私が参加させてもらっている鍼灸の勉強会で、今年は江戸時代のある古典文献を読んでいます。
そこには、「無心で鍼をすること」「お灸には補うとか写すとかの計らいがないから良く効くのだ」というようなことが書かれています。
無心で鍼をするとは、心静かに雑念や「治そう」という気持ちすら持たずに、ただ無心に鍼をするということで、自分を無にすることで天の力、自然の力がはたらくのではないかと考えています。
今朝、鍼灸をさせていただいた来週予定日の妊婦さん。
今週末からのご主人の連休を控えて陣痛を待つ日々です。
昨夜も、「次また痛くなったらバースハウスに電話だ!」と待ち構えていたら、次は無かった・・とのこと。
前駆陣痛が続くと、「今日こそは来るか?」と構えてしまいますが、たいていは待ちくたびれて、「もういいや~来るときは来るっしょ」という感じになったときに、お産が始まります。
今朝の妊婦さん、妊娠成立の時も、「今回は排卵がうまくいかなかったかも」と暴飲暴食していたらなんと妊娠していたそう。

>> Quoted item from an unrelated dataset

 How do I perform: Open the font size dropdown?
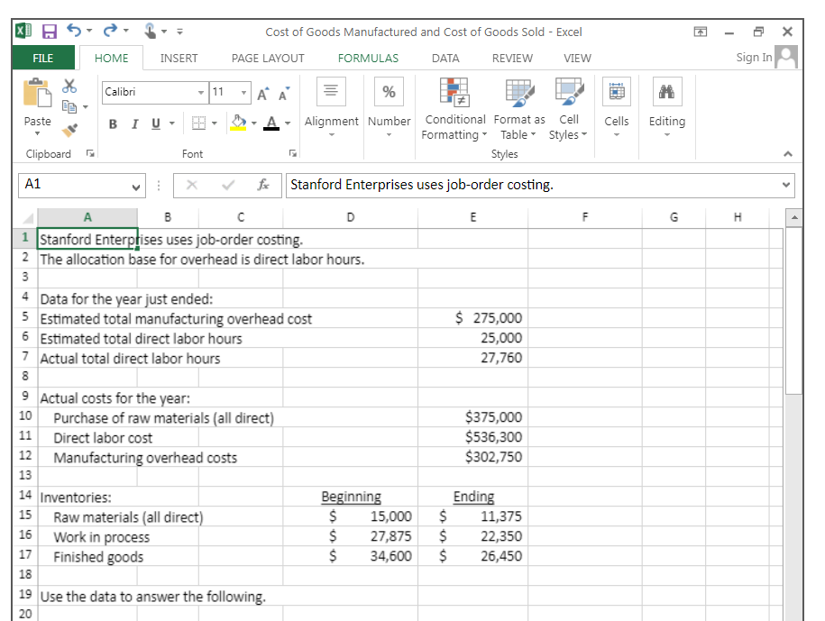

不妊治療していてあきらめた時に妊娠した、というのもよく聞く話ですよね。
そういえば数週間前に逆子がなかなか治らなかった妊婦さんのときも、「明日はもう病院行かないとね」と言って妊婦さんも私たちスタッフも「逆子を治そう」という気持ちよりも「もう赤ちゃんの好きにしてもらうしかないね」とゆだねた時に、なんと回ってくれて頭が下になったのでした。
妊娠も出産も自然のちから。
鍼灸も治そうとするエネルギーがうまく働くきっかけを作ろうとしているだけであって、やはり自然のちから。
私たちはその自然のちからを信じて、それがうまく働いてくれるよう謙虚に、無心であろうとすることの大切さを実感した今日です。
まあ、それがとっても難しいのですけどね。
さあ今日の妊婦さんも身体は整いました、あとは赤ちゃんと自然のちからにまかせましょう。